Jak idzie sprzedaż Surface'a z Windowsem RT? Skromnie, a jednocześnie fantastycznie
Pod koniec października oficjalnie rozpoczęła się sprzedaż tabletu Microsoftu. Chociaż w międzyczasie odbyło się wiele innych premier, o modelu Surface i tak było głośno. Jak przełożyło się to na wyniki sprzedaży?
13.11.2012 | aktual.: 13.11.2012 08:00
Pod koniec października oficjalnie rozpoczęła się sprzedaż tabletu Microsoftu. Chociaż w międzyczasie odbyło się wiele innych premier, o modelu Surface i tak było głośno. Jak przełożyło się to na wyniki sprzedaży?

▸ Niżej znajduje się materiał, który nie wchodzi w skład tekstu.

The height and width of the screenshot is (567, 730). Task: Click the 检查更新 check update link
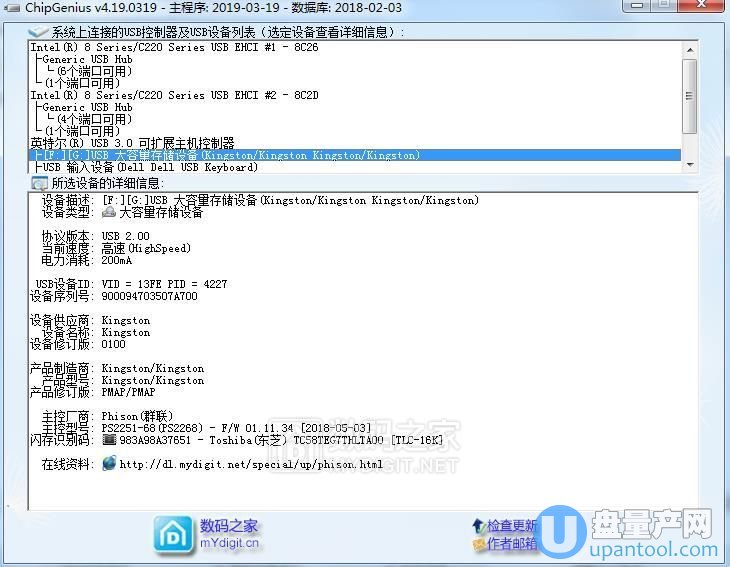click(512, 526)
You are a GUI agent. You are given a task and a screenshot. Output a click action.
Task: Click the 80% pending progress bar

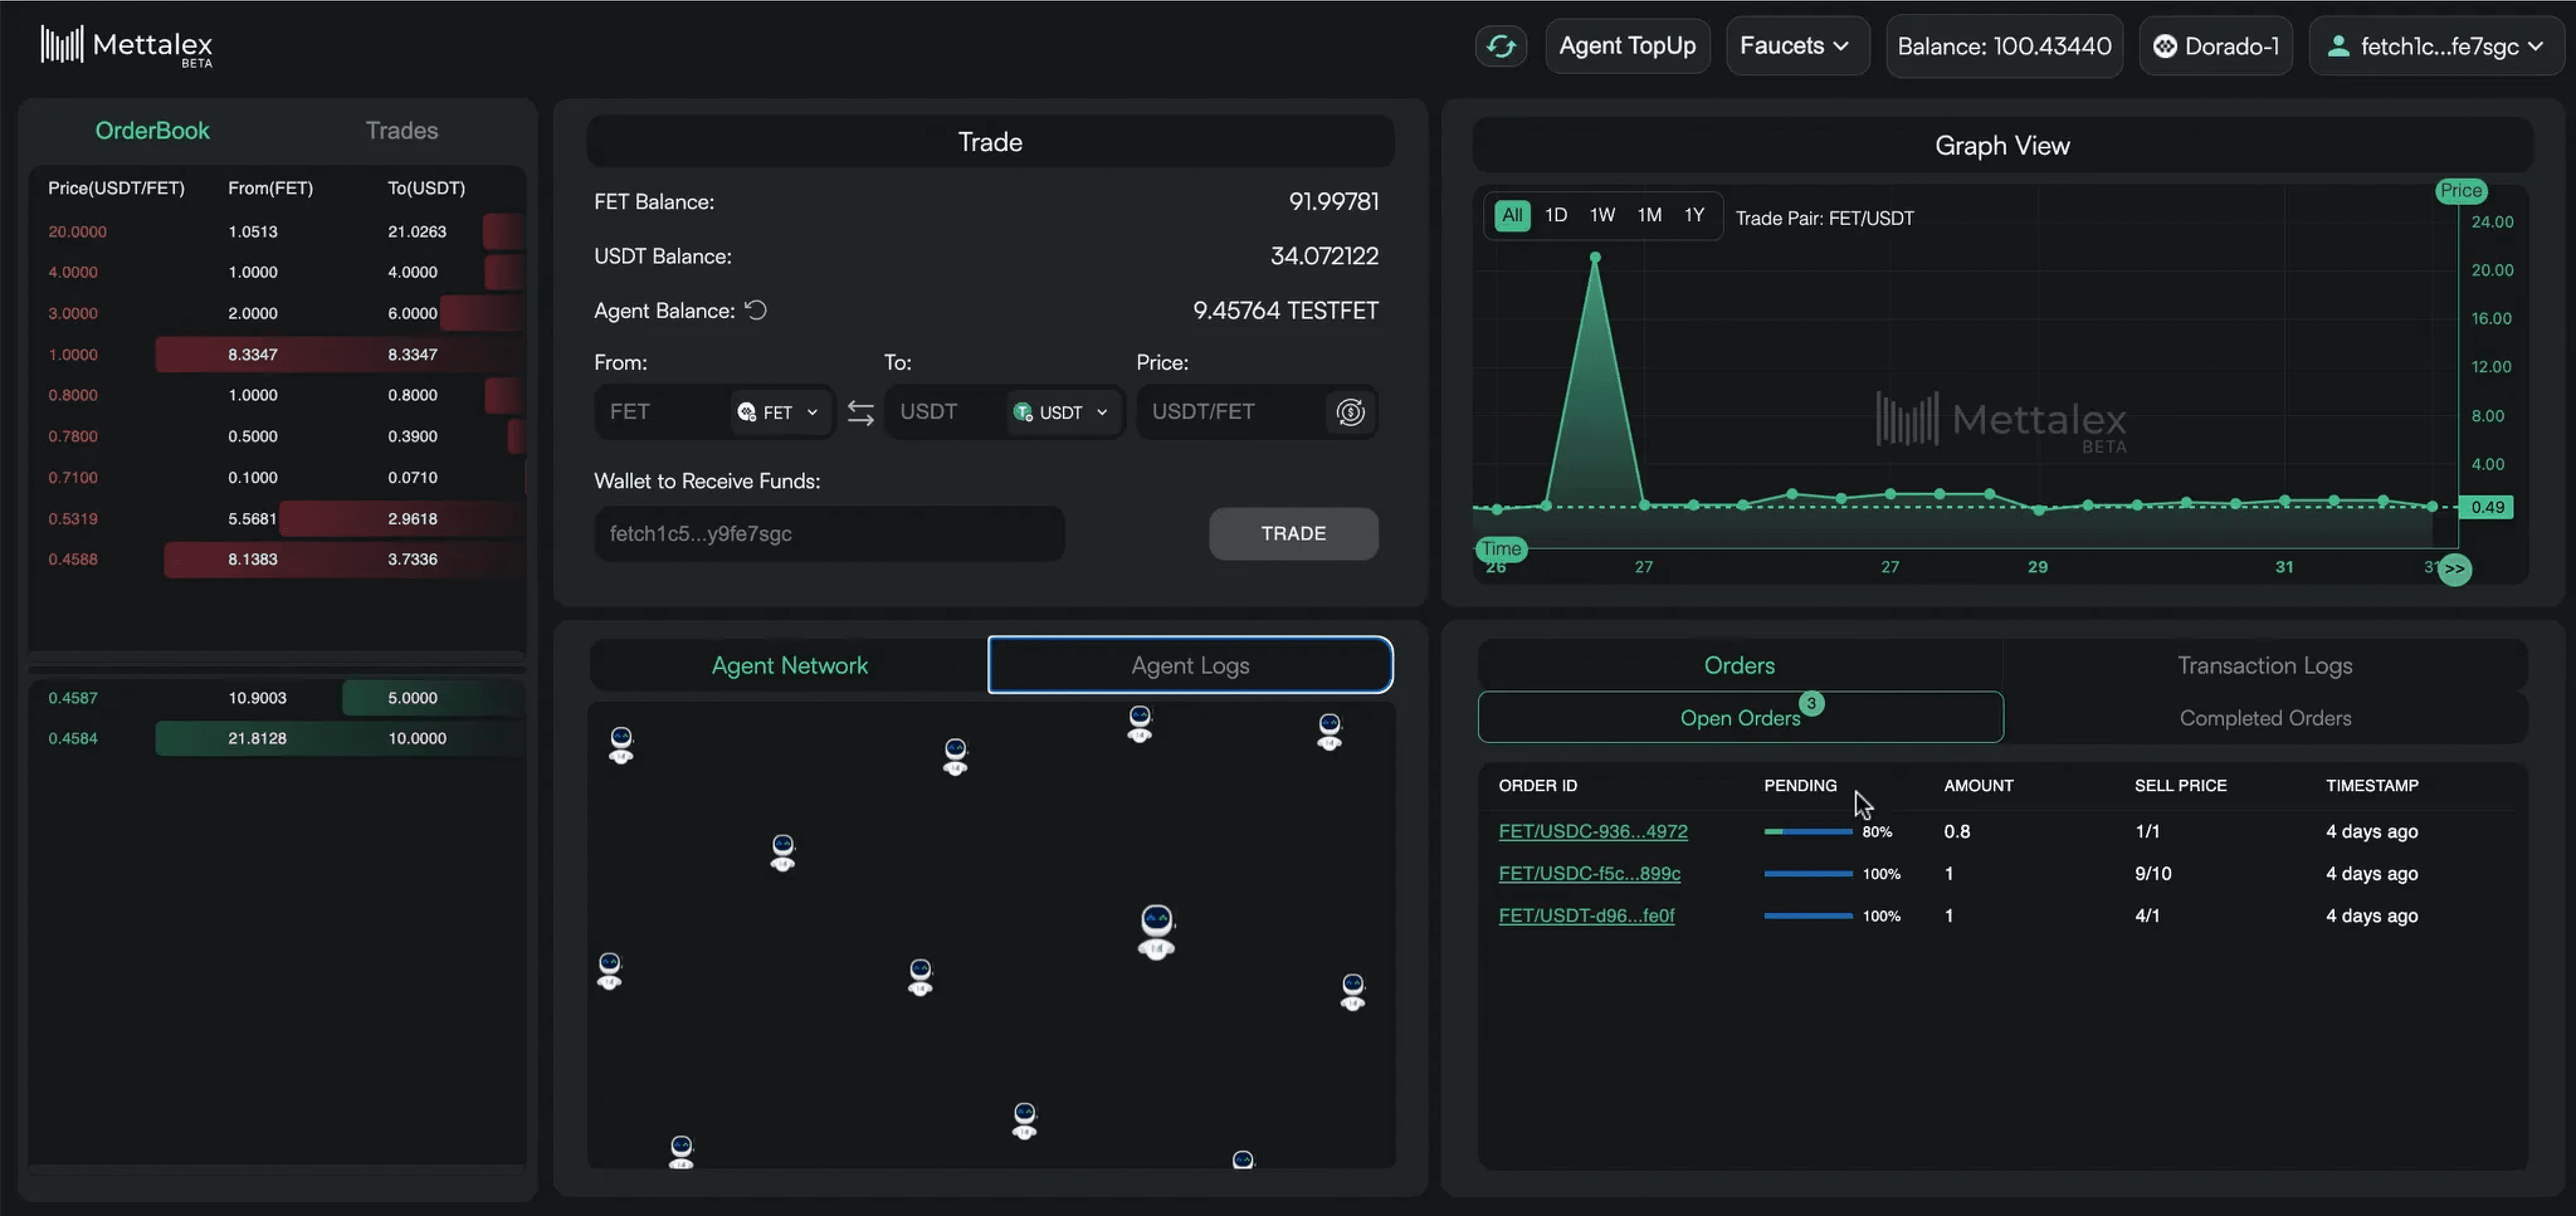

Tuż przed wejściem na rynek urządzenia giganta z Redmond Apple zaprezentował iPada mini, a chwilę później Google pokazał światu dwa nowe Nexusy. Na dodatek pierwsze recenzje Surface'a nie były zbyt pozytywne (głównie przez sam system, a nie inne aspekty techniczne). Początki nie były więc łatwe.
Steve Ballmer, zapytany przez francuską gazetę o wyniki sprzedaży tabletu, powiedział, że "początkowa sprzedaż jest skromna". Dodał, że regiony dostępności to tylko USA i Kanada, niewielka liczba kanałów dystrybucji także nie pomaga. Trochę to dziwi, biorąc pod uwagę, że urządzenie często było niedostępne w magazynie (w sklepie internetowym).
Niedługo po wypowiedzi CEO Microsoft postanowił wszystko wyjaśnić i wystosował oświadczenie:
Chociaż nasze podejście było skromne, Steve zauważył, że rynek odebrał urządzenie fantastycznie i właśnie dlatego dodał, że wkrótce będzie ono dostępne w większej liczbie krajów i sklepów.
Naturalnie, co Ballmer naprawdę miał na myśli - tego się nie dowiemy nigdy. Ale wyjaśnienie brzmi sensownie i prędzej spodziewałbym się dobrych wyników sprzedaży. Na razie koncern może świętować sukcesy, chociaż na horyzoncie już pojawiły się pierwsze problemy.
Przy okazji CEO Microsoftu nie mógł także pominąć tego, na co czeka większość fanów Windowsa - Surface'a z procesorem Intela. Pełnoprawny Windows 8 to bardzo duża zaleta. Dzięki niemu nie będzie problemu z uruchamianiem aplikacji napisanych na - standardową dla komputerów - architekturę x86/64.
Steve wyraźnie liczy na sukces Surface'a z Windowsem 8 i nie ma w tym nic dziwnego. Jestem ciekaw, jak konsumenci poradzą sobie z dwoma podobnymi urządzeniami, różniącymi się przede wszystkim wersją systemu oraz architekturą. Na razie Microsoft nie wydaje się zbytnio uświadamiać konsumentów, ale może będzie to bardziej widoczne, gdy obydwa tablety dotrą do szerszego grona odbiorców.